*** Begin section ***

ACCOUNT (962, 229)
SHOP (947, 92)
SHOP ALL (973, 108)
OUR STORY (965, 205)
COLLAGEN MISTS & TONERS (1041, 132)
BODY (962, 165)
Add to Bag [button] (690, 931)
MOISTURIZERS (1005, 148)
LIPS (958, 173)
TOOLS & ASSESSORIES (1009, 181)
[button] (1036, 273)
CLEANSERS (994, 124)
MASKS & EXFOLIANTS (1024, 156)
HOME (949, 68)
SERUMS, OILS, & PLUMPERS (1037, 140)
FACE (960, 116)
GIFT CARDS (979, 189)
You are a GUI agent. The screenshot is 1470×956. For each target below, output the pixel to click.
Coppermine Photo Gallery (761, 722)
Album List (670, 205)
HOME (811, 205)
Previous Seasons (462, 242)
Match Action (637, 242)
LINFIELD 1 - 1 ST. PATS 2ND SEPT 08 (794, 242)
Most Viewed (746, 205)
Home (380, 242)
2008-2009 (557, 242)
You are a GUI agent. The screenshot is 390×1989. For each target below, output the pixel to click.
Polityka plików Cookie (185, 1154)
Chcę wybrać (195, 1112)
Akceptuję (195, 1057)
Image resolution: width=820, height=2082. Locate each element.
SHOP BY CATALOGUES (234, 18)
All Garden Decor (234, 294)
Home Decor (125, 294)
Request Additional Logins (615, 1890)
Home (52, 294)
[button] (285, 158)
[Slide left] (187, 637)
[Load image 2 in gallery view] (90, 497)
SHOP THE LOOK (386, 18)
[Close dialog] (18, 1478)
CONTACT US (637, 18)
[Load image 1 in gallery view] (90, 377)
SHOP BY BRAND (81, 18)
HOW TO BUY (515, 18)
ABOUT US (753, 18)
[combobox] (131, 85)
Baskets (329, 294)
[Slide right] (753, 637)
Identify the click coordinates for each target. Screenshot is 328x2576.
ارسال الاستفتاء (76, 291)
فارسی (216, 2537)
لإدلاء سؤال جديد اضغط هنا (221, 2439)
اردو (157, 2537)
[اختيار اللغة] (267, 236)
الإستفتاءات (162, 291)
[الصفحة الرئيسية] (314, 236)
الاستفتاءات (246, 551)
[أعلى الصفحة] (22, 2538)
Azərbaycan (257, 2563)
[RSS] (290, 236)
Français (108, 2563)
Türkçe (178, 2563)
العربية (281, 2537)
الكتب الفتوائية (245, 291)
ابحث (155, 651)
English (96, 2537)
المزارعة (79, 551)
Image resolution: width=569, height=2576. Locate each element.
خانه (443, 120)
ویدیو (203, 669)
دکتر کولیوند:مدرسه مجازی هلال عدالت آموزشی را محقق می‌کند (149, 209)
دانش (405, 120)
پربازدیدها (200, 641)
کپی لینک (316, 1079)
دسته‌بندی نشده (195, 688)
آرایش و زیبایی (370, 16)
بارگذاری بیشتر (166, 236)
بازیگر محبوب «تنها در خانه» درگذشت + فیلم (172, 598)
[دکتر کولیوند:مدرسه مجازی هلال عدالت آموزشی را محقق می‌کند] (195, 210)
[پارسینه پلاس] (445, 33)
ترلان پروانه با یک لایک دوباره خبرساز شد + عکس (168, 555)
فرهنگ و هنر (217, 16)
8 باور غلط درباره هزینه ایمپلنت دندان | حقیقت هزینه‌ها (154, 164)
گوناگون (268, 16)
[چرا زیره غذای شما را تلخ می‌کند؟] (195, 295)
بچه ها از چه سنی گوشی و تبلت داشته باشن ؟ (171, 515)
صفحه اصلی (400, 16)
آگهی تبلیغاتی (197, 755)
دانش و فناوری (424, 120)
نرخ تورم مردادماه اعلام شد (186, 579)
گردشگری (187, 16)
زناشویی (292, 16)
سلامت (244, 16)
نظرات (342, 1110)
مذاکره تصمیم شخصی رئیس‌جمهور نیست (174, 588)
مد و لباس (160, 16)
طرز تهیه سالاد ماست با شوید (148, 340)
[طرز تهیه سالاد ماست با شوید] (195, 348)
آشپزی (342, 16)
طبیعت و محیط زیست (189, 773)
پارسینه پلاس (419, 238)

*** End section ***

§ Task directions: Among the entries above, copy exactly only the lines starting with the one containing "[دکتر کولیوند:مدرسه مجازی" and going through the one containing "زناشویی (292, 16)", both ends included.

§ Exercise output:
[دکتر کولیوند:مدرسه مجازی هلال عدالت آموزشی را محقق می‌کند] (195, 210)
[پارسینه پلاس] (445, 33)
ترلان پروانه با یک لایک دوباره خبرساز شد + عکس (168, 555)
فرهنگ و هنر (217, 16)
8 باور غلط درباره هزینه ایمپلنت دندان | حقیقت هزینه‌ها (154, 164)
گوناگون (268, 16)
[چرا زیره غذای شما را تلخ می‌کند؟] (195, 295)
بچه ها از چه سنی گوشی و تبلت داشته باشن ؟ (171, 515)
صفحه اصلی (400, 16)
آگهی تبلیغاتی (197, 755)
دانش و فناوری (424, 120)
نرخ تورم مردادماه اعلام شد (186, 579)
گردشگری (187, 16)
زناشویی (292, 16)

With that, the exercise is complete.